U.K. voters choose new London mayor, give verdict on Corbyn
Britain goes to the polls Thursday in a series of local and legislative elections that will deliver a new mayor for London, continued nationalist government in Scotland and the voters' first verdict on Jeremy Corbyn's leadership of the opposition Labour Party.
The results will be pored over for any hints about voter sentiment going into the referendum on European Union membership in seven weeks, but it's the fate of Labour that's likely to make the most immediate waves. Elections to local councils are generally used by voters to punish the national government, which is why for three decades, the main opposition party has always gained seats outside general election years. You have to go back to 1985, close to Labour's post-World War II low, to find the last time the party went backward while in opposition.
Until now. This year, Labour is expecting to lose seats. After Corbyn told reporters on Tuesday that he was aiming for a net gain, his office was forced to issue a clarification the next day, explaining he had misspoken. Labour argues that the council seats up for election this year were last contested in 2012, when it was riding high in the polls under Ed Miliband. Rob Ford, professor of politics at Manchester University, says this argument has merit, but won't explain away a bad performance.
"A strongly performing opposition has traditionally posted big leads over the governing party in these kinds of elections," Ford said in an interview. "Look at Labour and the Conservatives relative to each other. It doesn't look like Labour are going to do very well by that yardstick."

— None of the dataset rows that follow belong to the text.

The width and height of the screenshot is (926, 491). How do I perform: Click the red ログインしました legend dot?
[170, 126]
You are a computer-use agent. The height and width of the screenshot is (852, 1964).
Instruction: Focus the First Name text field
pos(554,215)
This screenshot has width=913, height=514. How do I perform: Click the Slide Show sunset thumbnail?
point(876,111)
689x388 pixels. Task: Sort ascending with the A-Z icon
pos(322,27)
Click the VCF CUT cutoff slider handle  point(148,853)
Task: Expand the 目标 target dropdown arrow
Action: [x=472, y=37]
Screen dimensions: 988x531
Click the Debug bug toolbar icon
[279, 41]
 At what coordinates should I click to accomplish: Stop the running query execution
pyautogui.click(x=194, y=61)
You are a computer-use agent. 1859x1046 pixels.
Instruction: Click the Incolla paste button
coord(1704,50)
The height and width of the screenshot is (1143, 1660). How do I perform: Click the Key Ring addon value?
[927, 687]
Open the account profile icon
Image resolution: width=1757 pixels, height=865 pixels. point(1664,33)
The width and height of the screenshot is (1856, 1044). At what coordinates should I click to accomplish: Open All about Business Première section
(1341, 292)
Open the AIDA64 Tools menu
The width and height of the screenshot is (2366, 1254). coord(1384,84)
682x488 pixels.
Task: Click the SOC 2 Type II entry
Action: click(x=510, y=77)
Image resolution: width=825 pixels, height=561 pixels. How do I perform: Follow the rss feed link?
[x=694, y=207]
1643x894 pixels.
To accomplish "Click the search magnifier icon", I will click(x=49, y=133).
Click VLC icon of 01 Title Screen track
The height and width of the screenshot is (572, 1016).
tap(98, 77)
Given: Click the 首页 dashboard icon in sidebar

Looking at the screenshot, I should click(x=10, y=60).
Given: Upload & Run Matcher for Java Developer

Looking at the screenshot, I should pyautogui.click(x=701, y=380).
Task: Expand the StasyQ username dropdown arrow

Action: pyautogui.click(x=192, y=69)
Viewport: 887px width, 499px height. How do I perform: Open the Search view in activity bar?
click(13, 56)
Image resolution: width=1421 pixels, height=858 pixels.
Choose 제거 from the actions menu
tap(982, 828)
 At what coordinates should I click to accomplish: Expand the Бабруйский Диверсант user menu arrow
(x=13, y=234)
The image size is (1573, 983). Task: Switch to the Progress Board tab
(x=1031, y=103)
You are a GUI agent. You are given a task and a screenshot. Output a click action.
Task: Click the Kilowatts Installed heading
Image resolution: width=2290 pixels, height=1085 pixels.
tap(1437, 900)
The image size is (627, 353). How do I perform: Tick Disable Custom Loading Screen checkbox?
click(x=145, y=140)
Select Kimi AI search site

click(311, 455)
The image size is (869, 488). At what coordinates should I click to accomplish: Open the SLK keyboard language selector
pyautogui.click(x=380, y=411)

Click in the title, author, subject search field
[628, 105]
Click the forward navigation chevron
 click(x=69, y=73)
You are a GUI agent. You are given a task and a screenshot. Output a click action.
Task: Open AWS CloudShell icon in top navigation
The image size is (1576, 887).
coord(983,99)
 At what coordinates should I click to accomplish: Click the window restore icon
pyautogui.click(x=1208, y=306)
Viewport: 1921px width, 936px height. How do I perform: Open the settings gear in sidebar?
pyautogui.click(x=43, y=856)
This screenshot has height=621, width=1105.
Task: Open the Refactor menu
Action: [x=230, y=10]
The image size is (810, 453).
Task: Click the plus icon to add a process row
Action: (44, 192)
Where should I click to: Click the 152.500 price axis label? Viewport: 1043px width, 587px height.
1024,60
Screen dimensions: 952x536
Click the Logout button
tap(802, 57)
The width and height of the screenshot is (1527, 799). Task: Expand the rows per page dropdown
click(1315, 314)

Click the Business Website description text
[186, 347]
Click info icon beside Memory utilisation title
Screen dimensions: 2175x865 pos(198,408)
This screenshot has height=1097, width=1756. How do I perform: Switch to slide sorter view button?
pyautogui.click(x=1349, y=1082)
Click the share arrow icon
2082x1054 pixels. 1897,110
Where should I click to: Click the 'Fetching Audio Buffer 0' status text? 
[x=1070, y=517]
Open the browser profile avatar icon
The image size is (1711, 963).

Also hampering Labour will be the rise of the anti-EU U.K. Independence Party. Although it won only one seat in Parliament at last year's general election, it won 13 percent of the vote. With the Brexit referendum on June 23, voter awareness of the party should be at a high. Of the more than 2,700 seats up for election, Colin Rallings and Michael Thrasher, professors of politics at Plymouth University, forecast UKIP will gain 40. They predict Labour will lose 150.
A good showing for UKIP may spark renewed market concerns over the possibility of Brexit, according to analysts at Nomura and Jefferies. A gauge of services fell to its lowest level in more than three years in April, following bigger-than-expected declines in manufacturing and construction surveys released earlier this week.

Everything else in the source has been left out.